There are many physiological reasons that magnesium deficiency may underlie cardiovascular disease and ensuing CVD mortality. Magnesium deficiency is linked to high C-reactive protein, as well as metabolic syndrome.10 Even in young adults, magnesium intake is inversely correlated to insulin resistance and systemic inflammation.11 Lastly, a 2013 publication showed a statistically significant relationship between lower magnesium intake and death from coronary heart disease in the Nurses’ Health Study Cohort.12
Calcium intake in excess of the Upper Limits set by the Institute of Medicine may be associated with CVD mortality and/or all cause mortality. Nearly all of the studies suggesting this have been done on calcium alone, without consideration for vitamin D and/or magnesium intake.2 It is unclear whether any associated CVD risk is mitigated by simultaneously high magnesium intake, since it has been assessed in only 1 publication. However, in the 1 prospective observational cohort that that did track magnesium intake (men only), calcium intakes in excess of 2,000 mg daily were not associated with death from CVD or all-cause mortality when magnesium intake was also high.13 There is ample reason to assume that magnesium has a role in the outcome based on the prevalence of magnesium deficiency in the general population and the physiological role of both minerals.

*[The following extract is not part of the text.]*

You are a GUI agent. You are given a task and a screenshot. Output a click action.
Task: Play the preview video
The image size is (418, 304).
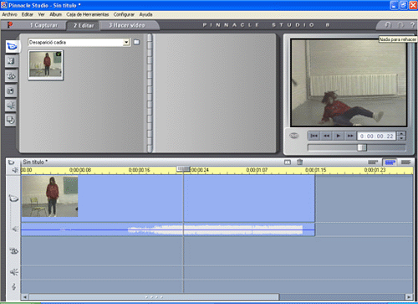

The saying is “the devil is in the details.” Our understanding of calcium’s role in cardiovascular disease still needs clarification. It appears from the study under review in this commentary that the highest and the lowest intakes should be avoided. Total intake of calcium in the range of 600–1,400 appears not only safe, but advisable. Most urgent is an accounting of magnesium intake as well as calcium in ongoing studies.